In particular, I think it would be important for the students to read African-American literature; this would act as a way of both 1) teaching American culture - yes A-A culture is a part of "American culture" and 2) allowing students to find connections between the US and La Reunion - both of which are born out of a history of slavery, and particularly, slavery based in racism.

That is all for now.


Wednesday, June 3, 2009

First Entry

So, now that I have graduated from college, I can finally find time to read what I want! (I know, how exciting!) And after learning that I received the assistantship on Reunion Island, I began to search for literature on the island's history/culture. Very little scholarship on the island has been published in English, but I did come across this text: "Monsters and Revolutionaries: Colonial Family Romance and Metissage" written by Francoise Verges. A native of La Reunion, Verges provides the reader with a cultural and social history of the island from the period of human colonization to the present. It is one of the most sophisticated pieces of postcolonial theory that I have ever read, and she weaves between Freud to Fanon to Foucault with great ease. The reading itself, however, is both dense and academic.
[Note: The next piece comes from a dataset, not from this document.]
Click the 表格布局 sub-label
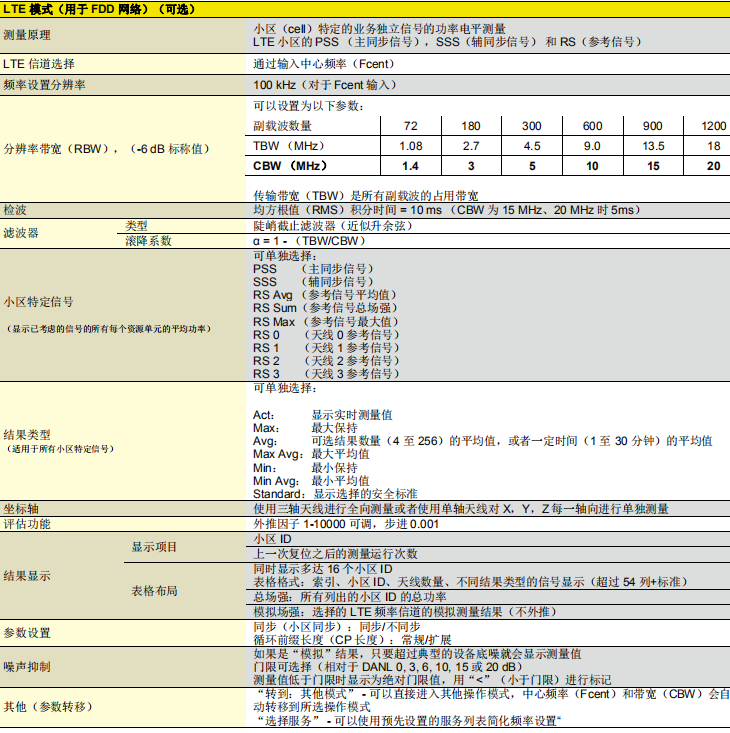The width and height of the screenshot is (730, 733). 154,591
Central to her analysis is the construction of a metaphorical family on the island: France (mainland) is the mother, or La Mere-Patrie, and the creoles are her children. Upper-class French immigrants on the island hold power from the colonial period to the contemporary period. However, their power was continuously challenged; maroonage was quite common, and slaves and free people of color used the rhetoric of the French Revoution of 1789 to fight for equality. In 1848 slavery was abolished, but this did not stop racist ideologies from taking hold. In 1946 the island voted to become an overseas department of France, right before the time that many of France's overseas holdings would become indepedent nations (1960s). A strong communist movement took hold during the Cold-War period, yet sexist/racist arguments used by the conservative elite continued French tutelage.

Perhaps most interestingly, in the final chapter of her book, Verges looks at how French colonial and postcolonial psychiatry has been used on the island to explain the moral degredation of the creole population. Creole women are seen as sexually promiscuous "welfare queens," and creole men are painted as violent alcoholics.
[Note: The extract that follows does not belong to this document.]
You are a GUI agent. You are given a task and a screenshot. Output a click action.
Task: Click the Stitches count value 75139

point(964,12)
Her contemporary perspective of the island's society and culture is particularly striking. She notes that: "Education has remained so foreign to the island's language (creole) and culture that every year thousands of schoolchildren leave school barely literate." She also paints a dismal ecomonic picture of Reunion: "More that one young person out of two was unemployed in 1993...Although Reunion's population represents only 1 percent of France's population, it is the recipient of 10 percent of the total RMI, the financial aid offered to the poorest individuals by the French government after 1988." The creole language itself is very stigmatized (as in many other postcolonial French contexts, such as Haiti), and French officials have argued that it is a more juvenile language; it is less-developed and this impacts the psychology of les Reunionnais.

I have found Verges' book to be an interesting start to an examination of Reunionnais culture -- by providing me with a historical background/context, I will be able to see how the history of slavery, rape, metissage, and first and foremost the mission civilisatrice (civilizing mission) have impacted this contemporary island nation.
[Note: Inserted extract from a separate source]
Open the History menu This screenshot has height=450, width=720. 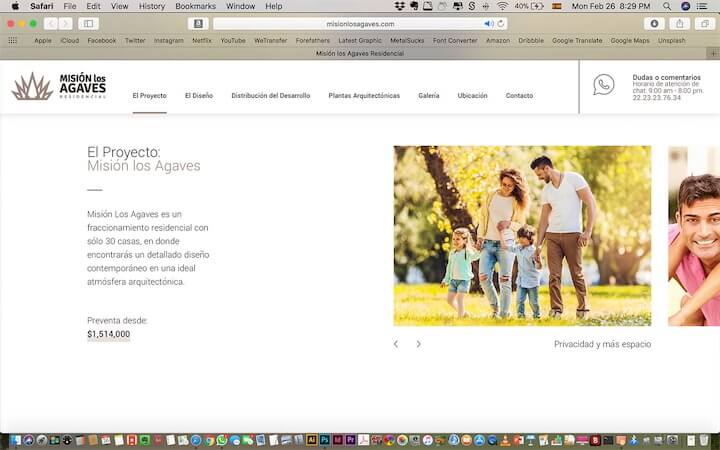point(152,6)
In other news, I still await my letter from the French government indicating where on the island I will be teaching, how long my contract will be for, and what grade level I will be instructing. It is such a painful wait!

I have also decided to apply to graduate schools this fall/winter so that I can return to North America for grad school if I am admitted (and if they give me money). My geographic interests for grad school are the Francophone Western Indian Ocean (Madagascar, La Reunion, Seychelles, Mauritius), so needless to say, my experience this year will fit right into my future plans.